3.2. Clinical information
The three patients showed infancy or childhood‐onset seizures (8 months–1.5 years). The main clinical features of the cases are summarized in Table 1. Three patients were all born to non‐consanguineous parents after an uneventful pregnancy.
Case 1 and case 2 harbored variant p.Ile113Thr. Case 1 was a 4‐year‐old boy. He developed simple FS at frequency of 1–2 times yearly since age of 1 year. Psychomotor development was normal. EEG and brain MRI were unremarkable. He experienced febrile‐induced SE at age of 4, his seizures, which lasted for 1 h, ceased after the administration of intravenous continuous infusion of valproate (1.5 mg/kg/h). He was comatose, despite the disappearance of the seizures. His Glasgow Coma Scale score was 6/15 (E2 + V2 + M2). He developed refractory SE 2 days after admission, as his seizures were unresponsive to standard use of diazepam, intravenous valproate, and phenobarbital. Super‐refractory SE was diagnosed because seizures remained uncontrolled 24 h after initiating continuous intravenous use of midazolam and propofol. No dysmorphic features were observed. Except for obvious intracranial hypertension (310 mmH2O), no abnormality was found in cerebrospinal fluid tests.

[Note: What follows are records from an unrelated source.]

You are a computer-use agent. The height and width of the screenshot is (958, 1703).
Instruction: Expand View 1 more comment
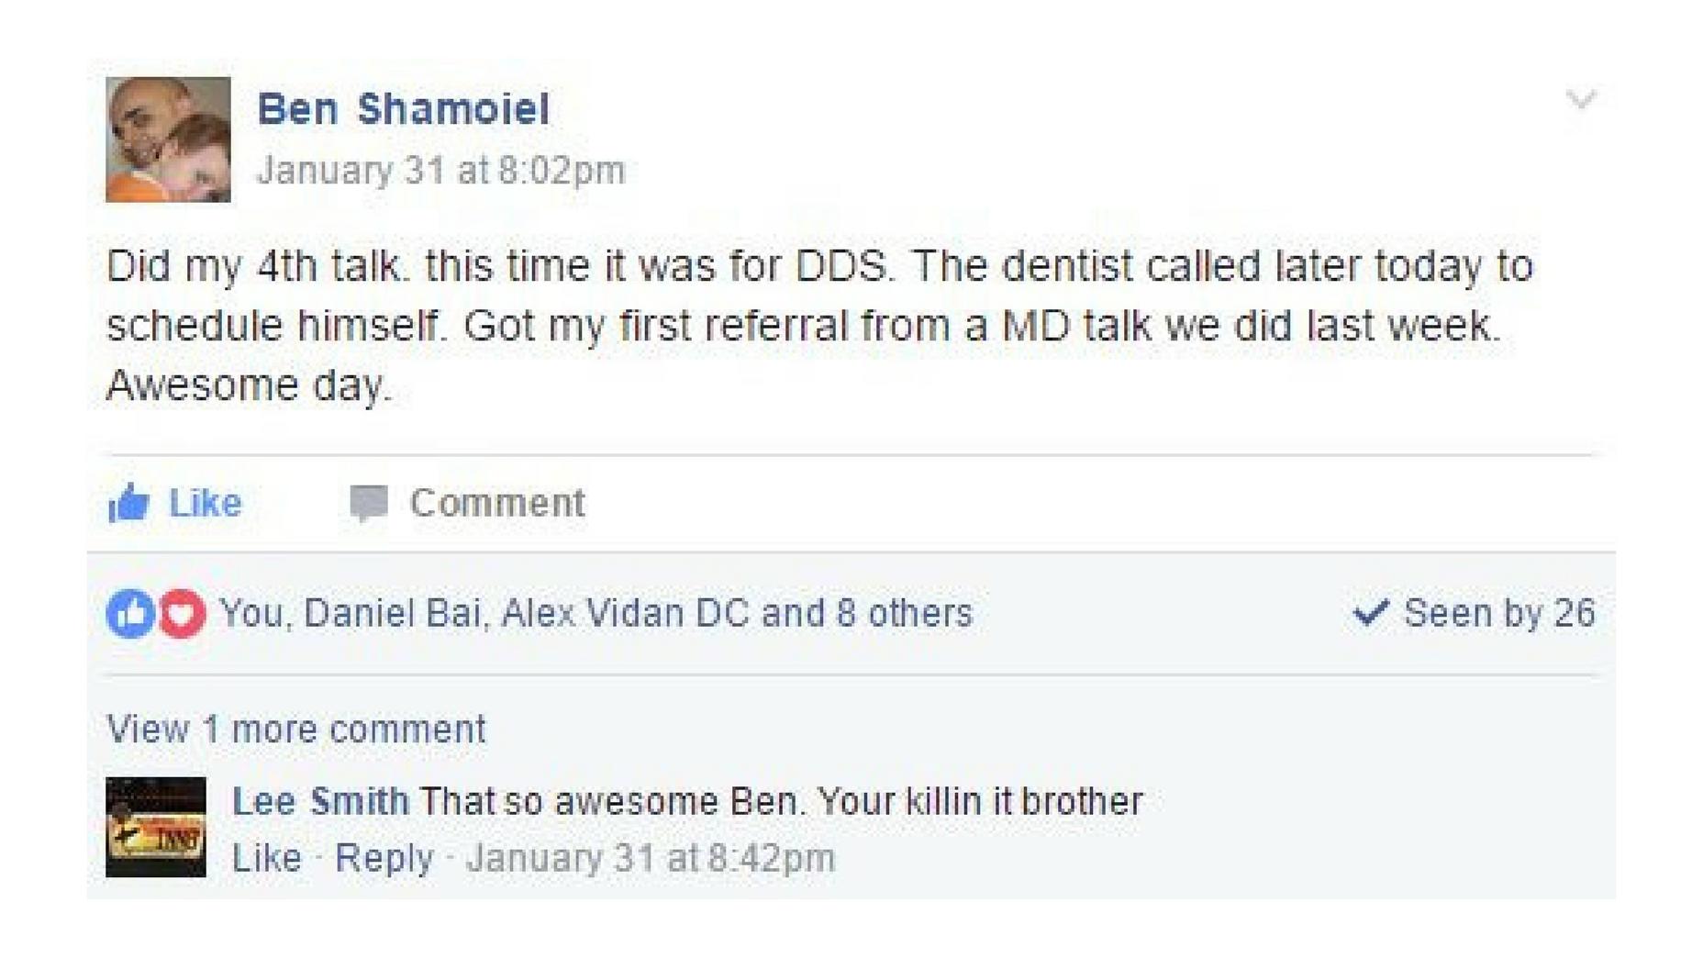coord(295,730)
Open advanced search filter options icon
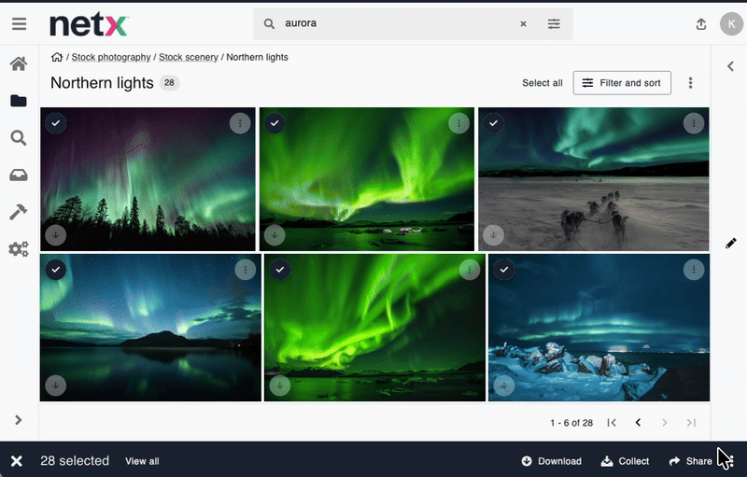Viewport: 747px width, 477px height. point(554,24)
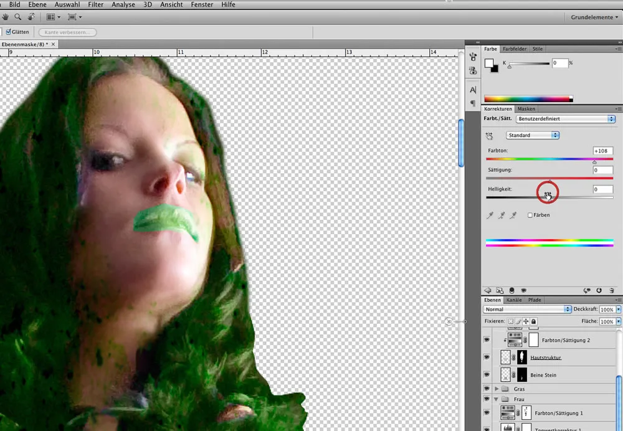The width and height of the screenshot is (623, 431).
Task: Open the Grundelemente workspace switcher
Action: 593,17
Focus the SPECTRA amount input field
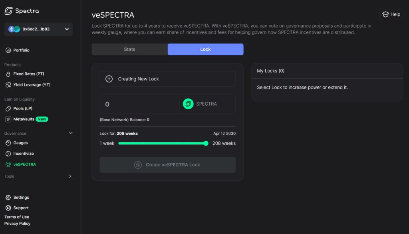Screen dimensions: 409x234 point(139,104)
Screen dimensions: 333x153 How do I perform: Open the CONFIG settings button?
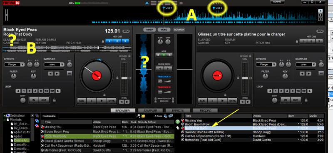tap(277, 2)
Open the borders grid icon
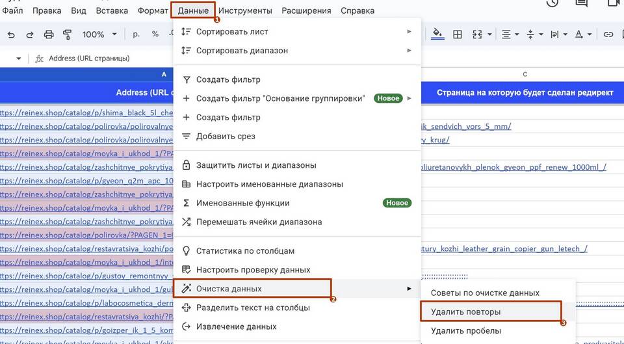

Routine blood testing results were unremarkable. EEG revealed diffuse slow waves, and subclinical seizures lasted for 10 min originated from bilateral temporal were present (Figure 2A). Brain MRI (5th day of seizure onset) showed bilateral hemisphere cerebral edema characterized by diffuse subcortical white matter lesions. Bright tree appearance (subcortical white matter hyper‐intense signal) in diffuse weighted images and low‐intense signal in apparent diffusion coefficient were observed on MRI (Figure 2B). Subsequently, diagnosis of acute encephalopathy after SE was made based on his clinical and neuroimaging features. Despite aggressive therapeutic strategies were given, the patient eventually died 20 days after this seizure onset due to uncontrollable seizures and severe brain damage.
FIGURE 2.
EEG and neuroimaging results in the cases with KCNH1 variants. (A) EEG of case 1 detected diffuse slow waves, and subclinical seizures originated from bilateral temporal (red box indexed the seizure onset). (B) Brain MRI showed bright tree appearance in DWI, and low‐intense signal in ADC. (C) EEG of case 3 indicated diffuse slow waves and drug‐related fast waves. (DWI, diffuse weighted images; ADC, apparent diffusion coefficient)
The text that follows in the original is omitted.